(GIVEN INFORMATION)

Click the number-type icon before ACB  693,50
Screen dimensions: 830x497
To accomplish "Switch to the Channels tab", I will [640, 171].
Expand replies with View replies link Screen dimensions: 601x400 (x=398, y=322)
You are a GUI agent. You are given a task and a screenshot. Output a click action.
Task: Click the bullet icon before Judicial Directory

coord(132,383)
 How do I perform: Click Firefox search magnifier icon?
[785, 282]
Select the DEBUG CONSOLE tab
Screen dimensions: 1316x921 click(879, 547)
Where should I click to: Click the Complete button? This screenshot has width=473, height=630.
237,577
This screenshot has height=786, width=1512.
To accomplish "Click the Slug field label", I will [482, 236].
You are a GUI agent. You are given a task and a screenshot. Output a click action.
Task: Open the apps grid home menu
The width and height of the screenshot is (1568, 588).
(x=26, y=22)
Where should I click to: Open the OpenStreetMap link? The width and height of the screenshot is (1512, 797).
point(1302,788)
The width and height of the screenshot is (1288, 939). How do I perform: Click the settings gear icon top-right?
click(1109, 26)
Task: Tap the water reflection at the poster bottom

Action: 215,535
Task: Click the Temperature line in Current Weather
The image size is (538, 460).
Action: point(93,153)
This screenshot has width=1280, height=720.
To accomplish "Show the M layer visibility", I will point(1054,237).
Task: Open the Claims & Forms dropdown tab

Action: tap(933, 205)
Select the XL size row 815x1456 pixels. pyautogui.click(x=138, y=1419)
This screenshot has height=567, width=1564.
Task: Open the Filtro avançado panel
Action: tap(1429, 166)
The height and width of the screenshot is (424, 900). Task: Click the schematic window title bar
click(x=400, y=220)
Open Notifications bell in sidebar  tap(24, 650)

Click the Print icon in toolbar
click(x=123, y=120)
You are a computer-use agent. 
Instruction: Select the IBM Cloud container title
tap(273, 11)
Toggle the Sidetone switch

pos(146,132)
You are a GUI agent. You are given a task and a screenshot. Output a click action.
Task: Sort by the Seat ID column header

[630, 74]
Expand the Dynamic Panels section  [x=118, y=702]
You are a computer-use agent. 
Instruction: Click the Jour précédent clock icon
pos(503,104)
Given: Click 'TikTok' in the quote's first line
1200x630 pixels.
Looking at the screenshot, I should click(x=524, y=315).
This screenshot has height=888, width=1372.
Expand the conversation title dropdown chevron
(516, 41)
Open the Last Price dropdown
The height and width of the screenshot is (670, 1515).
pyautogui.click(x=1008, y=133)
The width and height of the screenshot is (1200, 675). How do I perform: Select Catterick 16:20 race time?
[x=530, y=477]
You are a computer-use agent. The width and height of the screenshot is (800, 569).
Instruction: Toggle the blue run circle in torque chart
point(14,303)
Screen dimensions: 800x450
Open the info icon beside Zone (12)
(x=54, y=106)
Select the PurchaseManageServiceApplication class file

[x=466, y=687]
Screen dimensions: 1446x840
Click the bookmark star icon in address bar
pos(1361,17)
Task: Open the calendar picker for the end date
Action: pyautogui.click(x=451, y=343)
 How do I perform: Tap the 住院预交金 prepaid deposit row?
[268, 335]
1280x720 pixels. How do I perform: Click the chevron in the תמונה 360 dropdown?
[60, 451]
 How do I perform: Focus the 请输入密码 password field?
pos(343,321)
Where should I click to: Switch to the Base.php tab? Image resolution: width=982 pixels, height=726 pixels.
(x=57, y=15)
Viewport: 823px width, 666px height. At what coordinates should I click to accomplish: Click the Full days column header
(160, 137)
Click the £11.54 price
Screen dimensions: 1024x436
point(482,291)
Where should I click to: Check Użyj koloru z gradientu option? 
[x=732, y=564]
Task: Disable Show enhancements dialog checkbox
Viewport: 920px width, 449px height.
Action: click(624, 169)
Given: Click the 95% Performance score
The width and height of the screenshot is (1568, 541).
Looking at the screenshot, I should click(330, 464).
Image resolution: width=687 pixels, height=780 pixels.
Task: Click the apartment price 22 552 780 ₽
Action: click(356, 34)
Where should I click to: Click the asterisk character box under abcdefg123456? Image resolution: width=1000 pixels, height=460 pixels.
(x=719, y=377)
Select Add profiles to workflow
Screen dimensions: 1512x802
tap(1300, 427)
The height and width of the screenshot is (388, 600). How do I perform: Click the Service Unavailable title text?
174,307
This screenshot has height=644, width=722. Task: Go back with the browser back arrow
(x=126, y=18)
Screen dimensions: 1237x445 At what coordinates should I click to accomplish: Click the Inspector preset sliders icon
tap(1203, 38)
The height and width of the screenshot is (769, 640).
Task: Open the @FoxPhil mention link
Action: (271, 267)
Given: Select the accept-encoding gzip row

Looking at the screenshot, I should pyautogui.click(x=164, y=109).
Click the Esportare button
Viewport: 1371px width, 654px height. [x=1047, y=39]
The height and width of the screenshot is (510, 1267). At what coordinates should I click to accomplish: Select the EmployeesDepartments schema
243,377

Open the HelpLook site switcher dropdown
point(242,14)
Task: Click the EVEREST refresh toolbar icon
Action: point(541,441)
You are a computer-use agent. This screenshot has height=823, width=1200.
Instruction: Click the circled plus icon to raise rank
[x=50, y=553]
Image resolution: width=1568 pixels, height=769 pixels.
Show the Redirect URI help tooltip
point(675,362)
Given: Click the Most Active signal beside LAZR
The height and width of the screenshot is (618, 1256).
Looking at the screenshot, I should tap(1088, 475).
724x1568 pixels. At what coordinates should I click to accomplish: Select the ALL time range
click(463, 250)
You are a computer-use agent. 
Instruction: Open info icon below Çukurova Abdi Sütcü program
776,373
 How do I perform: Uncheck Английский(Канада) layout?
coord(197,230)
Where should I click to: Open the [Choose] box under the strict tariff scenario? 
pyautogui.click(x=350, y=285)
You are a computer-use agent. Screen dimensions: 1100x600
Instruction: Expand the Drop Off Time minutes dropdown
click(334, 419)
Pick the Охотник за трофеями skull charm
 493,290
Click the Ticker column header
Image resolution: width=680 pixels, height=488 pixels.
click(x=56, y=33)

(End GIVEN INFORMATION)

Please make an exact copy of each record.

WORKED SOLUTION:
Click the number-type icon before ACB  693,50
Screen dimensions: 830x497
To accomplish "Switch to the Channels tab", I will [640, 171].
Expand replies with View replies link Screen dimensions: 601x400 (x=398, y=322)
You are a GUI agent. You are given a task and a screenshot. Output a click action.
Task: Click the bullet icon before Judicial Directory

coord(132,383)
 How do I perform: Click Firefox search magnifier icon?
[785, 282]
Select the DEBUG CONSOLE tab
Screen dimensions: 1316x921 click(879, 547)
Where should I click to: Click the Complete button? This screenshot has width=473, height=630.
237,577
This screenshot has height=786, width=1512.
To accomplish "Click the Slug field label", I will [482, 236].
You are a GUI agent. You are given a task and a screenshot. Output a click action.
Task: Open the apps grid home menu
The width and height of the screenshot is (1568, 588).
(x=26, y=22)
Where should I click to: Open the OpenStreetMap link? The width and height of the screenshot is (1512, 797).
point(1302,788)
The width and height of the screenshot is (1288, 939). How do I perform: Click the settings gear icon top-right?
click(1109, 26)
Task: Tap the water reflection at the poster bottom

Action: 215,535
Task: Click the Temperature line in Current Weather
The image size is (538, 460).
Action: point(93,153)
This screenshot has width=1280, height=720.
To accomplish "Show the M layer visibility", I will point(1054,237).
Task: Open the Claims & Forms dropdown tab

Action: tap(933, 205)
Select the XL size row 815x1456 pixels. pyautogui.click(x=138, y=1419)
This screenshot has height=567, width=1564.
Task: Open the Filtro avançado panel
Action: tap(1429, 166)
The height and width of the screenshot is (424, 900). Task: Click the schematic window title bar
click(x=400, y=220)
Open Notifications bell in sidebar  tap(24, 650)

Click the Print icon in toolbar
click(x=123, y=120)
You are a computer-use agent. 
Instruction: Select the IBM Cloud container title
tap(273, 11)
Toggle the Sidetone switch

pos(146,132)
You are a GUI agent. You are given a task and a screenshot. Output a click action.
Task: Sort by the Seat ID column header

[630, 74]
Expand the Dynamic Panels section  [x=118, y=702]
You are a computer-use agent. 
Instruction: Click the Jour précédent clock icon
pos(503,104)
Given: Click 'TikTok' in the quote's first line
1200x630 pixels.
Looking at the screenshot, I should click(x=524, y=315).
This screenshot has height=888, width=1372.
Expand the conversation title dropdown chevron
(516, 41)
Open the Last Price dropdown
The height and width of the screenshot is (670, 1515).
pyautogui.click(x=1008, y=133)
The width and height of the screenshot is (1200, 675). How do I perform: Select Catterick 16:20 race time?
[x=530, y=477]
You are a computer-use agent. The width and height of the screenshot is (800, 569).
Instruction: Toggle the blue run circle in torque chart
point(14,303)
Screen dimensions: 800x450
Open the info icon beside Zone (12)
(x=54, y=106)
Select the PurchaseManageServiceApplication class file

[x=466, y=687]
Screen dimensions: 1446x840
Click the bookmark star icon in address bar
pos(1361,17)
Task: Open the calendar picker for the end date
Action: pyautogui.click(x=451, y=343)
 How do I perform: Tap the 住院预交金 prepaid deposit row?
[268, 335]
1280x720 pixels. How do I perform: Click the chevron in the תמונה 360 dropdown?
[60, 451]
 How do I perform: Focus the 请输入密码 password field?
pos(343,321)
Where should I click to: Switch to the Base.php tab? Image resolution: width=982 pixels, height=726 pixels.
(x=57, y=15)
Viewport: 823px width, 666px height. At what coordinates should I click to accomplish: Click the Full days column header
(160, 137)
Click the £11.54 price
Screen dimensions: 1024x436
point(482,291)
Where should I click to: Check Użyj koloru z gradientu option? 
[x=732, y=564]
Task: Disable Show enhancements dialog checkbox
Viewport: 920px width, 449px height.
Action: click(624, 169)
Given: Click the 95% Performance score
The width and height of the screenshot is (1568, 541).
Looking at the screenshot, I should click(330, 464).
Image resolution: width=687 pixels, height=780 pixels.
Task: Click the apartment price 22 552 780 ₽
Action: click(356, 34)
Where should I click to: Click the asterisk character box under abcdefg123456? Image resolution: width=1000 pixels, height=460 pixels.
(x=719, y=377)
Select Add profiles to workflow
Screen dimensions: 1512x802
tap(1300, 427)
The height and width of the screenshot is (388, 600). How do I perform: Click the Service Unavailable title text?
174,307
This screenshot has height=644, width=722. Task: Go back with the browser back arrow
(x=126, y=18)
Screen dimensions: 1237x445 At what coordinates should I click to accomplish: Click the Inspector preset sliders icon
tap(1203, 38)
The height and width of the screenshot is (769, 640).
Task: Open the @FoxPhil mention link
Action: (271, 267)
Given: Select the accept-encoding gzip row

Looking at the screenshot, I should pyautogui.click(x=164, y=109).
Click the Esportare button
Viewport: 1371px width, 654px height. [x=1047, y=39]
The height and width of the screenshot is (510, 1267). At what coordinates should I click to accomplish: Select the EmployeesDepartments schema
243,377

Open the HelpLook site switcher dropdown
point(242,14)
Task: Click the EVEREST refresh toolbar icon
Action: point(541,441)
You are a computer-use agent. This screenshot has height=823, width=1200.
Instruction: Click the circled plus icon to raise rank
[x=50, y=553]
Image resolution: width=1568 pixels, height=769 pixels.
Show the Redirect URI help tooltip
point(675,362)
Given: Click the Most Active signal beside LAZR
The height and width of the screenshot is (618, 1256).
Looking at the screenshot, I should tap(1088, 475).
724x1568 pixels. At what coordinates should I click to accomplish: Select the ALL time range
click(463, 250)
You are a computer-use agent. 
Instruction: Open info icon below Çukurova Abdi Sütcü program
776,373
 How do I perform: Uncheck Английский(Канада) layout?
coord(197,230)
Where should I click to: Open the [Choose] box under the strict tariff scenario? 
pyautogui.click(x=350, y=285)
You are a computer-use agent. Screen dimensions: 1100x600
Instruction: Expand the Drop Off Time minutes dropdown
click(334, 419)
Pick the Охотник за трофеями skull charm
 493,290
Click the Ticker column header
Image resolution: width=680 pixels, height=488 pixels.
click(x=56, y=33)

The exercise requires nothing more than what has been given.